There’s plenty to be excited about if you’re into fiddling with your character’s look in Diablo 4. As we’ve reported, character customisation in this entry in the RPG game series is deeper than it’s ever been, but that depth extends to equipment too. The dye system from Diablo 3, which let you change the colour of pieces of equipment, will be making a return in Diablo 4, but this time it’s going to be far more detailed than simply applying a new coat of paint to a piece of equipment.

One of the major innovations in Diablo 4 is a physics-based rendering system. Art director John Mueller explains that this is essentially a set of rules for how an object is displayed in the game – the physical properties of the materials that compose the object determine how it reflects light, for example.

That system allows for a greater level of graphical fidelity that lets Diablo 4’s camera get in closer than ever before, and it’s also being used to determine the kinds of changes you’ll be able to make to pieces of gear. Sure, you can dye fabric, but that wouldn’t work on a piece of metal armour, Mueller says.
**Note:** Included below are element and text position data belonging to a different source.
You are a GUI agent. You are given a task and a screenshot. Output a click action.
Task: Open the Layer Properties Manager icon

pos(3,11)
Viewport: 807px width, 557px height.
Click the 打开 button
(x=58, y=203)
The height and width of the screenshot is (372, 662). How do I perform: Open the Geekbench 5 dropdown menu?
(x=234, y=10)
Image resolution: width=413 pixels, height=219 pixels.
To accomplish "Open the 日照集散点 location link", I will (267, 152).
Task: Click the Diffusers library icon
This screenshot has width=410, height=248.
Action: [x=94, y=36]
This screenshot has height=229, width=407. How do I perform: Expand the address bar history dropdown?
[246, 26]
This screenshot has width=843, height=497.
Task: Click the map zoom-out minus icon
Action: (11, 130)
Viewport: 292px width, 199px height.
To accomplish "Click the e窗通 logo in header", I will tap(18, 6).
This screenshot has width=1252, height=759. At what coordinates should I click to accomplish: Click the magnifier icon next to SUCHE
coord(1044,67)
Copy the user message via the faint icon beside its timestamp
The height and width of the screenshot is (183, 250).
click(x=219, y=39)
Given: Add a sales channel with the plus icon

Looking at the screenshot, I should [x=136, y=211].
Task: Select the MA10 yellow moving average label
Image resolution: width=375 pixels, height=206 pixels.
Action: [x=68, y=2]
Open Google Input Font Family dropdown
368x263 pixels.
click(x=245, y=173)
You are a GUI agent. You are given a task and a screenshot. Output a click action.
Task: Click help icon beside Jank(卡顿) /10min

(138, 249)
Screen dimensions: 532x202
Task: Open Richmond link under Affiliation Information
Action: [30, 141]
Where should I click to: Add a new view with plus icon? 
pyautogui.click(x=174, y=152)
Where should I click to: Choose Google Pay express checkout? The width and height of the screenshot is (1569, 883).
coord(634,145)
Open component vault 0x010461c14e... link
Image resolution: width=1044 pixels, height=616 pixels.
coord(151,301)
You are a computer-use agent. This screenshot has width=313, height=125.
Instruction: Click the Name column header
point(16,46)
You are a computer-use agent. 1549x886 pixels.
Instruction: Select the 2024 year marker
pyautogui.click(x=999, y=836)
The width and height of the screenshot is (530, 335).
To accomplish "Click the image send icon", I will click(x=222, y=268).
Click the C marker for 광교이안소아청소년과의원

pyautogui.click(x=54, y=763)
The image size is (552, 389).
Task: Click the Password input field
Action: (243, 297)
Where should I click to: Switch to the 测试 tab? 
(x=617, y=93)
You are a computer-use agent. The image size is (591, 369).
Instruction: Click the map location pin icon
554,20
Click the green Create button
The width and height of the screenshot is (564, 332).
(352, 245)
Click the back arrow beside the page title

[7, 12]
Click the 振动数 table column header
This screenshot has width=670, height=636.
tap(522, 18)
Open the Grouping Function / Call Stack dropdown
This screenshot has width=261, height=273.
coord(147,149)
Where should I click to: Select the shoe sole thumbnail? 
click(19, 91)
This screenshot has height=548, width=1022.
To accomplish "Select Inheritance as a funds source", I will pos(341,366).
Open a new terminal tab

“You can paint metal, but we don’t really do that because it feels out of character for the world,” Mueller says. “Paint is sort of a more modern thing.” Instead, you’ll customise plate armour with different metal types, and since it’s a different material, it’ll look and behave differently as it reflects light in the game world.

Mueller says the team has created four different ‘dye maps’ for each piece of customisable equipment. Leathers will have one range of potential colourations, while metals will be selected from various types like iron and gold, and fabric components have a dye map of their own.

“We have lots of those palettes that you can choose, and you’ll get more over time,” Mueller tells us. You can read more about the Diablo 4 dye system in the latest entry on the official blog – as you can see from the art the team has shared, the sets have a layered look that’s packed with details. As Blizzard has explained, it’s all stuff that’s meant to hold up to close-in camera shots during cinematics, which will be done in the engine rather than as pre-rendered production pieces this time around.

There’s no Diablo 4 release date set yet, so we’ll just have to wait to start decking out characters in Sanctuary’s hottest demon-slaying fashions.